Mr. Blue gets a bit more daring when turning his attention to synthetic corks. Whether produced from cellulose or foam bases, he decries their use as cheapening the perception of the wines they seal, pointing out along the way some of their faults and the quality problems inherent to their use. I was right along with him up to and including this point. I can see only two real reasons to use synthetic corks, neither of them good.
- First, some wineries wish to avoid the inherent problems with natural cork yet balk at the investment necessary to convert bottling line equipment and supplies to a screwcap system; it’s economically short sighted but at least understandable.
- Second, and more bothersome, is a common fear that conversion to screwcaps will hurt sales. Wineries of all sizes seem to be holding their breath, waiting for more famous, more “important” wineries to take the plunge first. As Mr. Blue concludes his piece, “It’s time to be a leader not a follower.”
It’s in the editorial space between the discussion of synthetic corks and his finale that Anthony’s path goes astray. In his own words,
“The screwcap or twist-off is the best of all closures. It is virtually impervious to TCA, it is hygienic, it is streamlined and easy to use and it re-closes effortlessly…. Nevertheless, anyone who thinks the whole wine industry is going to embrace the screwcap needs a reality check. Can you see Château Margaux in screwcap? Not likely. The natural cork is still a superb wine stopper. If there was no such thing as TCA we wouldn’t be having this discussion. I have a solution…. I would like to see a third to a half of all wines under screwcap…. All wines that are destined to be consumed within a year or two should be in twist-offs. If you are making Riesling, Sauvignon Blanc… or any number of other wines that should be consumed young, you should be ashamed of yourself if you are using natural corks.”

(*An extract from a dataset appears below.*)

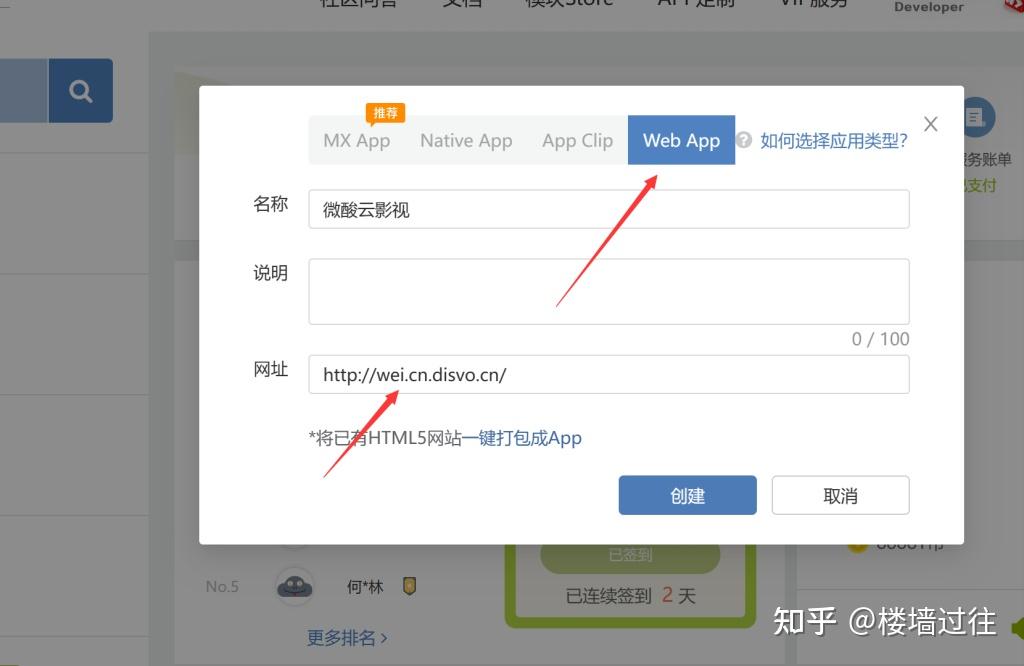Select the App Clip tab
1024x666 pixels.
click(577, 140)
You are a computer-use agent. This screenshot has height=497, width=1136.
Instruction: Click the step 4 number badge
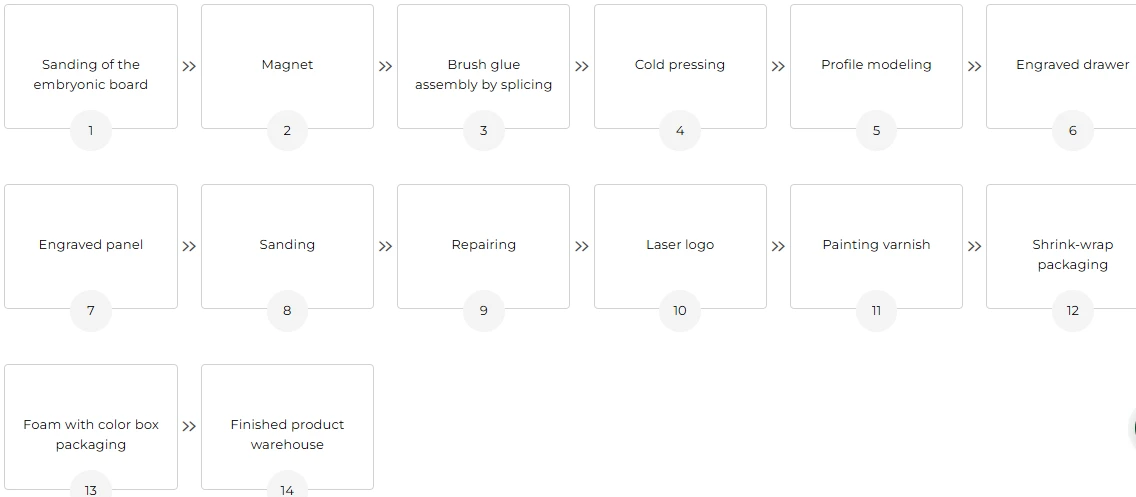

On the surface, his argument seems on point (aside from the inclusion of Riesling in his list of short-lived wines). He’s right about TCA and natural corks; without the issue of taint, there would be little reason to change. And he’s right not to expect the entire industry to change, at least not rapidly. But he falls prey to the all too common opinion that screwcaps are not viable for age worthy wines. Mr. Blue also succumbs to the same cultural perception he’s trying to dispel – that screwcaps aren’t suitable for expensive wines – even though he does later champion Michel LaRoche for using them on his Grand Cru Chablis. Why shouldn’t Château Margaux use screwcaps? Sure, there are still century old bottles of Château Margaux which have been sleeping in collectors’ cellars for far longer than the history of the modern Stelvin enclosure. But who’s to say that those bottles aren’t corked? Cork taint does not go away as wine ages. It only becomes more heartbreaking when the wine is finally opened. Furthermore, is the risk of TCA somehow more acceptable when you’ve spent $500 and upwards on that special bottle? Why ask for insurance only when buying your everyday wines?
It’s been a long time since the ivory towers of Bordeaux’s top classified growths have led the field in any area other than outrageous price escalation. To echo Mr. Blue’s conclusion, why shouldn’t they be the leaders when it comes to a clear and simple choice?